SOURCE EXCERPT
Top Menu

Me using the neti pot as one of he shatkarmas

Nostril in, nostril out

Who wants to be a yoga has to be pure. The shatkarmas might require so many preparations and precautions you can’t do them at home; I am not at home now. If I want or not, I have to do some of them.

At the beginning of the second week of my yoga Teacher Training Course Gaurav gives me a neti pot. It looks like a little watering can, with a strange, almost round head at the end. With the neti pot he gives me a rubber string. For the cleansing, he smiles.

With a big, welcome arm gesture he invites us to follow him down stairs and in the garden of the hostel. A big pot with salt water is awaiting us. Gaurav fills his neti pot with salt water and asks us to look carefully. He bows his head a little forward then twists is head, so his right nostril is above his left. Slowly he pours the water in the upper nostril. After a few seconds it comes flowing out of the lower nostril. When all the water of the neti pot has gone in, he fills it up again and repeats the process; this time with his other nostril up. Poring it nostril in, nostril out.

MATERIAL SHOWN
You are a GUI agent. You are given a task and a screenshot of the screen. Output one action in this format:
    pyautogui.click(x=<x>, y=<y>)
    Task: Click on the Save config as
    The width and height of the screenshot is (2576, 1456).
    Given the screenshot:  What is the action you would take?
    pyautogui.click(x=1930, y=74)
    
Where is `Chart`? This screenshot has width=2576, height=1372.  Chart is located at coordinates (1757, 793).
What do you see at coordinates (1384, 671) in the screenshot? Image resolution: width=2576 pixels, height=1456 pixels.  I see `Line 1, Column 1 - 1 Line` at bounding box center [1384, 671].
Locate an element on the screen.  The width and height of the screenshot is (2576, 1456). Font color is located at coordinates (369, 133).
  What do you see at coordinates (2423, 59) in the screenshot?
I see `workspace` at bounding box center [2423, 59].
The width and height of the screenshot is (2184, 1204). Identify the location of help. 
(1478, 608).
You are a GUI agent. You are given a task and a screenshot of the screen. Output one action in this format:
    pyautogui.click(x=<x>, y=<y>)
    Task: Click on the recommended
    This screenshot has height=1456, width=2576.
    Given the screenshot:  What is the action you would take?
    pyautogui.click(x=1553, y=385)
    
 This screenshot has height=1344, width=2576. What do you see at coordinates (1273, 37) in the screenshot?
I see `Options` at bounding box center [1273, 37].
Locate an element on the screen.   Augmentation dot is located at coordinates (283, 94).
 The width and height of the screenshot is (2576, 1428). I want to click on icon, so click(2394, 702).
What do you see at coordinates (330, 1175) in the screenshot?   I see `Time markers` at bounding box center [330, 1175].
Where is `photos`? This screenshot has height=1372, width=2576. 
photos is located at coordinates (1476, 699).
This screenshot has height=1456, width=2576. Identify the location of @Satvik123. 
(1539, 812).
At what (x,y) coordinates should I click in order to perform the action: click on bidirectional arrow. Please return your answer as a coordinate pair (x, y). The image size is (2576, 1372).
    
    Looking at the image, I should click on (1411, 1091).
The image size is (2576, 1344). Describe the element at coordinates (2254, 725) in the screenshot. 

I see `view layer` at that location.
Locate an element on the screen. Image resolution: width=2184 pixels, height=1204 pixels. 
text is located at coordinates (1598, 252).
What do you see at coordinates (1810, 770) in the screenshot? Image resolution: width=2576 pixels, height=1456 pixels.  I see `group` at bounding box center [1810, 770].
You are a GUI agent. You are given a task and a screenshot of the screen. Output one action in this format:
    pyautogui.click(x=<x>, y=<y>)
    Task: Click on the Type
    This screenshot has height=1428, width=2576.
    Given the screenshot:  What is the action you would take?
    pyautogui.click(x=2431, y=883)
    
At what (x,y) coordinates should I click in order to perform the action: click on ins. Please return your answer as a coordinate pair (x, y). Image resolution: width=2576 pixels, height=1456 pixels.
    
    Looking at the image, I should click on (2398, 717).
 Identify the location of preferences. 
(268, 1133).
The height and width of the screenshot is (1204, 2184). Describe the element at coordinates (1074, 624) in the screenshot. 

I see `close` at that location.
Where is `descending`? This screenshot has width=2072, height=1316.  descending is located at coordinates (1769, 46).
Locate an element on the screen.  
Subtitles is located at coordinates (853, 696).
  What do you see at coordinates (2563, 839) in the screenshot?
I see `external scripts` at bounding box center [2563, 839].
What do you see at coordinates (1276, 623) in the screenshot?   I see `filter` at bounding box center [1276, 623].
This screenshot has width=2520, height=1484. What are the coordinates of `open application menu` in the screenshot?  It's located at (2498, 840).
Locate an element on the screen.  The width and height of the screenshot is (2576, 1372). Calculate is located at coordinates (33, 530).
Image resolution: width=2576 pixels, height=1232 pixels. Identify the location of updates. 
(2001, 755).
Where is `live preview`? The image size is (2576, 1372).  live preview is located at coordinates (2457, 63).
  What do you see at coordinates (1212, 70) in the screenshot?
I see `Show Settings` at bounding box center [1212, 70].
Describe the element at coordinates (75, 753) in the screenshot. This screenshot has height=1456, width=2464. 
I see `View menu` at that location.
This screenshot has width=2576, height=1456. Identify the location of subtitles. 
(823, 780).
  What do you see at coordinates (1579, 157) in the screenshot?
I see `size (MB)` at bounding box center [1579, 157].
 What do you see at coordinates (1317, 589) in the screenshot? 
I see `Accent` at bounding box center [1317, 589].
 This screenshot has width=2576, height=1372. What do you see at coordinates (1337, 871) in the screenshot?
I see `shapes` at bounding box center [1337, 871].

DESCRIPTION OF THE TASK
Pick up the neti pot account at its last sentence and continue the story from there. The records stand apart from the text and have nothing to do with it.

REPLY TO THE TASK
Next he picks up the rubber string and slowly pushes the four millimeter thick rope in his nose. When the string has disappeared for more than one third he opens his mouth, puts a few fingers in his throat and coughs a few times. We watch. In silence. Slowly his fingers come out again: holding the rubber string. One piece still hanging out of his nose, the other out of his mouth. The whole picture looks funny, but pretty uncomfortable at the same time. The tear, hanging down from his eye, doesn’t look to promising as well.

As soon as he has put the string through his other nostril, to clean that one as well, it’s our turn. I can’t say I’m too enthusiastic. With my head sideways, breathing through my mouth, I pure the lukewarm water in my nostril. It takes a few seconds before it runs out the other one. I can’t say the feeling is to unpleasant. What is, is the water escaping my nostrils and ending up in my mouth.

When the easy part is done, it’s time for the rubber string. Curiously I look around. Most of my class mates leave the sutra neti as it is. Claudia is the bravest of them all. Almost one quarter has gone into her nose. With some reluctance I try it as well. The first part isn’t so bad. It tickles, stings a bit, but the string slides in easily. Then problems start. Where the first few centimeters where no problem I know feel pain. A hard stinging pain, like somebody is jamming a knife in my head. I try again and again, the pain stays. I give it one more go. Same result: pain and I abort my mission.

Back at the yoga shala Gurav guides us through a series of breathing exercises whose goal is to dry out our nostrils and sinuses again so they can’t get irritated as a result of the cleaning process and the water that might be left behind. Otherwise the whole cleaning process has been for nothing.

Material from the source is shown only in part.